The jury weighing the case of a Minnesota police officer who shot and killed a black motorist gave new sign Friday of their struggle to reach a verdict, asking a judge to have the officer’s entire testimony re-read to them.

Judge William Leary denied the request. He told jurors he could not grant it, but did not explain why, and sent them back to work.

It was the fifth day of deliberations in Officer Jeronimo Yanez’s manslaughter trial in the death of Philando Castile. Castile, a 32-year-old school cafeteria worker, was shot during a traffic stop July 6 in a St. Paul suburb, just seconds after he informed Yanez he was carrying a gun. Castile had a permit.

Yanez, who is Latino, testified that Castile disregarded his commands not to pull out the gun and that he feared for his life. Prosecutors insist Yanez never saw the gun and say he overreacted to a non-threat.

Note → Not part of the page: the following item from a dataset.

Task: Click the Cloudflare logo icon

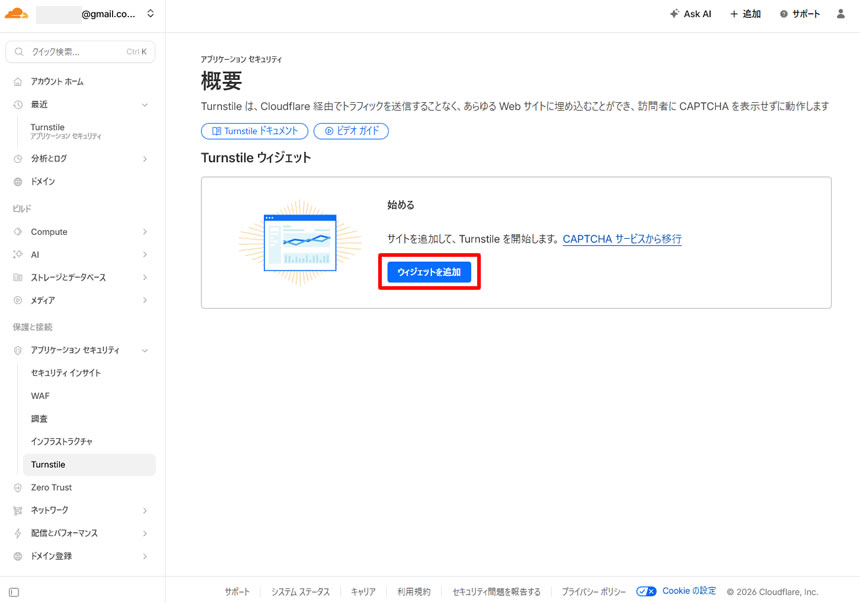Action: (13, 14)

The trial included squad-car video of the traffic stop, but the wide view did not show exactly what took place inside Castile’s car, leaving jurors largely in the position of whether to believe the officer’s testimony. A key part of the prosecution case was statements Yanez made that seemed to suggest he didn’t know where the gun was.

The first sign of the jury’s struggle came Wednesday, when Leary summoned the apparently deadlocked jury to court, reminded the panel of its duty to try to reach a verdict and sent the jurors back to work.

While Leary didn’t spell out the reasons for denying their request Friday to review Yanez’s testimony, prominent Minnesota defense attorneys noted the jury’s instructions when the trial began to listen carefully, take notes and rely on their memories.

If testimony from one figure is re-read, it’s almost like they’re testifying again, said Marsh Halberg, a defense attorney not connected to the case.

“It puts undue weight and influence on one part of the case,” he said.

The failure to reach a quick verdict reflects the infrequent convictions of police officers.

Philip Stinson, a criminologist at Ohio’s Bowling Green State University who tracks fatal police shootings, found that almost 40 percent of the 82 officers nationwide charged with murder or manslaughter since 2005 were not convicted. That included several recent cases that ended in mistrials or acquittals when officers testified they feared for their lives, Stinson said.

Yanez faces up to 10 years in prison if convicted on the second-degree manslaughter charge, though sentencing guidelines suggest around four years is more likely. He also faces two lesser counts of endangering Reynolds and her daughter for firing his gun into the car near them.

Conviction on the manslaughter charge requires the jury to find Yanez guilty of “culpable negligence,” which the judge described in jury instructions as gross negligence with an element of recklessness.

The 12-member jury includes two black members. The rest are white. None is Latino.